== Source material ==

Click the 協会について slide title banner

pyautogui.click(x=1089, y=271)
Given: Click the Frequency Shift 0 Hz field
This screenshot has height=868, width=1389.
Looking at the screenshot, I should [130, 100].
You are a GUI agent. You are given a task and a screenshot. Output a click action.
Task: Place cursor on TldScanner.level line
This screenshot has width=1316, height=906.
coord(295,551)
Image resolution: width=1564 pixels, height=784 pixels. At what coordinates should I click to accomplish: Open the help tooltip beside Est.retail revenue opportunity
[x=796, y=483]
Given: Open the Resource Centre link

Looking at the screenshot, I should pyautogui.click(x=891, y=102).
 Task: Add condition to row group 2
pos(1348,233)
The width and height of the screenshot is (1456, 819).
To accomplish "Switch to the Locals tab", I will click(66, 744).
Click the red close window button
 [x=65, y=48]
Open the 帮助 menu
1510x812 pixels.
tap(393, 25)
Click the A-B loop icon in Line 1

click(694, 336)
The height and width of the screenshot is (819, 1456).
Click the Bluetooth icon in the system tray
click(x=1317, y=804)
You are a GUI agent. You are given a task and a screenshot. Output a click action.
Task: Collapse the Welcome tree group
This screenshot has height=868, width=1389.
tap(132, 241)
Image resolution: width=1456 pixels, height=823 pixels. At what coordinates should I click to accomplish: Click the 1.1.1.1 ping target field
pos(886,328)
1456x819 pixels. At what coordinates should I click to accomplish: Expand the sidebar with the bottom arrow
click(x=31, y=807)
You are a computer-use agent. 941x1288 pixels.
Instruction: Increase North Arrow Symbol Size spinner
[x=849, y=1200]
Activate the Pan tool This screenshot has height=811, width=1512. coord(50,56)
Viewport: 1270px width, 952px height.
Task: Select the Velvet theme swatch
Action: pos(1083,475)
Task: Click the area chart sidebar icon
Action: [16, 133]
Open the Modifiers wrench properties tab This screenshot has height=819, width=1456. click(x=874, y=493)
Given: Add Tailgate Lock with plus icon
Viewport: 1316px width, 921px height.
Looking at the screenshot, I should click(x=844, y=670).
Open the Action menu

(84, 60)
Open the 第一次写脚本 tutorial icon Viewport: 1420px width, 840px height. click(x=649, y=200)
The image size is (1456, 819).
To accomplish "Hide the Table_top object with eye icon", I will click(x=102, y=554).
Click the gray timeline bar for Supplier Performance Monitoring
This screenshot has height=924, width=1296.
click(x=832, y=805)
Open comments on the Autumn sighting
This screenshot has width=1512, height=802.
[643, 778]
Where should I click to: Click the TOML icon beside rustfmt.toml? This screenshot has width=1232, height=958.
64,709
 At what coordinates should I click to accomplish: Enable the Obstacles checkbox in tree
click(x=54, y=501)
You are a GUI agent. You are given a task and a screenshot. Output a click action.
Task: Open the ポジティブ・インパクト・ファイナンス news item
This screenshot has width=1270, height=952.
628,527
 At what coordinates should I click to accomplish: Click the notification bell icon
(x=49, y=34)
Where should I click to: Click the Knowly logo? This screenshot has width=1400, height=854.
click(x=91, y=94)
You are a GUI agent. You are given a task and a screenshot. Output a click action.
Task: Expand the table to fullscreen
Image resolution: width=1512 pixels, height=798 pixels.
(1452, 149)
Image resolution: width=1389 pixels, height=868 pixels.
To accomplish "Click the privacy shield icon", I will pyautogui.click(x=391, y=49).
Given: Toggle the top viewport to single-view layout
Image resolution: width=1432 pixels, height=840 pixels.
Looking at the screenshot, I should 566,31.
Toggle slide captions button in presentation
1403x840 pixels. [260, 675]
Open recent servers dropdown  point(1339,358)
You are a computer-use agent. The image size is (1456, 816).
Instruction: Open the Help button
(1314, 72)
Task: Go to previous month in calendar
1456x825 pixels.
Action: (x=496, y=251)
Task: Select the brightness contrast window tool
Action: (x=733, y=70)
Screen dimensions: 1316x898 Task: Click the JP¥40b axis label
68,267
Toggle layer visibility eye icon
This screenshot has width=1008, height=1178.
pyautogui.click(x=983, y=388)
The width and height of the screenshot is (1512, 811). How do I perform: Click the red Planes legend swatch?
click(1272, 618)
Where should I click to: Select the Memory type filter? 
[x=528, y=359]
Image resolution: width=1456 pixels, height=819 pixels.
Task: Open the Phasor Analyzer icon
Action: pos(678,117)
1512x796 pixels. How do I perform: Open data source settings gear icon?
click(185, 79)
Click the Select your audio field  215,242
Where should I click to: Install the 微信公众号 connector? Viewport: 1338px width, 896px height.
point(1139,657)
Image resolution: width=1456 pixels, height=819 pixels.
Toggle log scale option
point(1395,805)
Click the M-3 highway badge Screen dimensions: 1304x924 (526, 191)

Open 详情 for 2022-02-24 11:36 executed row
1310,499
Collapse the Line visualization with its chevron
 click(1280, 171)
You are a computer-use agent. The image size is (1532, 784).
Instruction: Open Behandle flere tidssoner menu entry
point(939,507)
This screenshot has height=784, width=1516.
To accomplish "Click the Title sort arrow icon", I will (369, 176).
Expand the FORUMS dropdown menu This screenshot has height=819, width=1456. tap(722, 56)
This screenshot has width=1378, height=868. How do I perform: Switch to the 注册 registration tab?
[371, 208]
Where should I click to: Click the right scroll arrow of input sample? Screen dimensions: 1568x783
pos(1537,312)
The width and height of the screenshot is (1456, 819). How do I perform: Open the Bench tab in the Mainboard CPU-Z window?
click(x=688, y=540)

===

• _Instructions to follow_: In full and word for word, give the listing above again.

• _Worked solution_:
Click the 協会について slide title banner

pyautogui.click(x=1089, y=271)
Given: Click the Frequency Shift 0 Hz field
This screenshot has height=868, width=1389.
Looking at the screenshot, I should [130, 100].
You are a GUI agent. You are given a task and a screenshot. Output a click action.
Task: Place cursor on TldScanner.level line
This screenshot has width=1316, height=906.
coord(295,551)
Image resolution: width=1564 pixels, height=784 pixels. At what coordinates should I click to accomplish: Open the help tooltip beside Est.retail revenue opportunity
[x=796, y=483]
Given: Open the Resource Centre link

Looking at the screenshot, I should pyautogui.click(x=891, y=102).
 Task: Add condition to row group 2
pos(1348,233)
The width and height of the screenshot is (1456, 819).
To accomplish "Switch to the Locals tab", I will click(66, 744).
Click the red close window button
 [x=65, y=48]
Open the 帮助 menu
1510x812 pixels.
tap(393, 25)
Click the A-B loop icon in Line 1

click(694, 336)
The height and width of the screenshot is (819, 1456).
Click the Bluetooth icon in the system tray
click(x=1317, y=804)
You are a GUI agent. You are given a task and a screenshot. Output a click action.
Task: Collapse the Welcome tree group
This screenshot has height=868, width=1389.
tap(132, 241)
Image resolution: width=1456 pixels, height=823 pixels. At what coordinates should I click to accomplish: Click the 1.1.1.1 ping target field
pos(886,328)
1456x819 pixels. At what coordinates should I click to accomplish: Expand the sidebar with the bottom arrow
click(x=31, y=807)
You are a computer-use agent. 941x1288 pixels.
Instruction: Increase North Arrow Symbol Size spinner
[x=849, y=1200]
Activate the Pan tool This screenshot has height=811, width=1512. coord(50,56)
Viewport: 1270px width, 952px height.
Task: Select the Velvet theme swatch
Action: pos(1083,475)
Task: Click the area chart sidebar icon
Action: [16, 133]
Open the Modifiers wrench properties tab This screenshot has height=819, width=1456. click(x=874, y=493)
Given: Add Tailgate Lock with plus icon
Viewport: 1316px width, 921px height.
Looking at the screenshot, I should click(x=844, y=670).
Open the Action menu

(84, 60)
Open the 第一次写脚本 tutorial icon Viewport: 1420px width, 840px height. click(x=649, y=200)
The image size is (1456, 819).
To accomplish "Hide the Table_top object with eye icon", I will click(x=102, y=554).
Click the gray timeline bar for Supplier Performance Monitoring
This screenshot has height=924, width=1296.
click(x=832, y=805)
Open comments on the Autumn sighting
This screenshot has width=1512, height=802.
[643, 778]
Where should I click to: Click the TOML icon beside rustfmt.toml? This screenshot has width=1232, height=958.
64,709
 At what coordinates should I click to accomplish: Enable the Obstacles checkbox in tree
click(x=54, y=501)
You are a GUI agent. You are given a task and a screenshot. Output a click action.
Task: Open the ポジティブ・インパクト・ファイナンス news item
This screenshot has width=1270, height=952.
628,527
 At what coordinates should I click to accomplish: Click the notification bell icon
(x=49, y=34)
Where should I click to: Click the Knowly logo? This screenshot has width=1400, height=854.
click(x=91, y=94)
You are a GUI agent. You are given a task and a screenshot. Output a click action.
Task: Expand the table to fullscreen
Image resolution: width=1512 pixels, height=798 pixels.
(1452, 149)
Image resolution: width=1389 pixels, height=868 pixels.
To accomplish "Click the privacy shield icon", I will pyautogui.click(x=391, y=49).
Given: Toggle the top viewport to single-view layout
Image resolution: width=1432 pixels, height=840 pixels.
Looking at the screenshot, I should 566,31.
Toggle slide captions button in presentation
1403x840 pixels. [260, 675]
Open recent servers dropdown  point(1339,358)
You are a computer-use agent. The image size is (1456, 816).
Instruction: Open the Help button
(1314, 72)
Task: Go to previous month in calendar
1456x825 pixels.
Action: (x=496, y=251)
Task: Select the brightness contrast window tool
Action: (x=733, y=70)
Screen dimensions: 1316x898 Task: Click the JP¥40b axis label
68,267
Toggle layer visibility eye icon
This screenshot has width=1008, height=1178.
pyautogui.click(x=983, y=388)
The width and height of the screenshot is (1512, 811). How do I perform: Click the red Planes legend swatch?
click(1272, 618)
Where should I click to: Select the Memory type filter? 
[x=528, y=359]
Image resolution: width=1456 pixels, height=819 pixels.
Task: Open the Phasor Analyzer icon
Action: pos(678,117)
1512x796 pixels. How do I perform: Open data source settings gear icon?
click(185, 79)
Click the Select your audio field  215,242
Where should I click to: Install the 微信公众号 connector? Viewport: 1338px width, 896px height.
point(1139,657)
Image resolution: width=1456 pixels, height=819 pixels.
Toggle log scale option
point(1395,805)
Click the M-3 highway badge Screen dimensions: 1304x924 (526, 191)

Open 详情 for 2022-02-24 11:36 executed row
1310,499
Collapse the Line visualization with its chevron
 click(1280, 171)
You are a computer-use agent. The image size is (1532, 784).
Instruction: Open Behandle flere tidssoner menu entry
point(939,507)
This screenshot has height=784, width=1516.
To accomplish "Click the Title sort arrow icon", I will (369, 176).
Expand the FORUMS dropdown menu This screenshot has height=819, width=1456. tap(722, 56)
This screenshot has width=1378, height=868. How do I perform: Switch to the 注册 registration tab?
[371, 208]
Where should I click to: Click the right scroll arrow of input sample? Screen dimensions: 1568x783
pos(1537,312)
The width and height of the screenshot is (1456, 819). How do I perform: Open the Bench tab in the Mainboard CPU-Z window?
click(x=688, y=540)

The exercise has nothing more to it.